* [EXERCISE TASKS]:
**A)** In the forum thread about a Yellowhammer woodpecker sound for a Foxpro, who does the first poster ask about as possibly the only producer of the sound?
**B)** Continue the forum thread about finding a Yellowhammer woodpecker sound for a Foxpro caller, starting after its last post.

# Yellowhammer Woodpecker Sound for Foxpro?



## El Gato Loco

Where can I get this sound in a digital download? Was this only produced by Johnny Stewart?

Hoping to find a good quality version for my Foxpro.

Thanks!


----------



## showmeyote

yup it was a good sound for the old stewart callers. i called in my first yote with that pecker!! there is one on my fury that is very similer, my gear is still in the truck if i can remember to, ill see what sound and # it is from fox


----------



## youngdon

I'd be interested in that sound number as well.


----------



## On a call

Well I know I have at least one copy in with my other tapes. I used it often but it only seemed like fox liked it. I am going to look into copy rights on it and if it is not protected I'll write JS and see if it is ok to copy and release to you guys.

Just send me a pm if you might be interested.

* [DATASET EXTRACT]:
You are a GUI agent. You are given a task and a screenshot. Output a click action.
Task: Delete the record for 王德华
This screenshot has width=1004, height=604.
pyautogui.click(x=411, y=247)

* [ANSWERS TO THE TASKS]:
**A)** Johnny Stewart

**B)**
----------



## showmeyote

It is sound #B00 on foxpro. Like i said above its very similer to the yellowbelly, foxpro calls it raspy woodpecker


----------



## Furtaker

I can be done by recording the sound to your computer using the tape player and saving it into a mp3 or wave file. The foxpro products will play them and it is aproved by foxpro. I put the yellow hammmer wood pecker on my fx3 and it works just like the rest of the sounds.


----------



## Helmet_S

are Foxpro sounds availible in MP3 format and will they play on lets say an IPOD. I have a cheap setup and need some more sounds.


----------



## Furtaker

No you cant play foxpro sounds in anything but a foxpro because they are in an .fxp format. Sorry.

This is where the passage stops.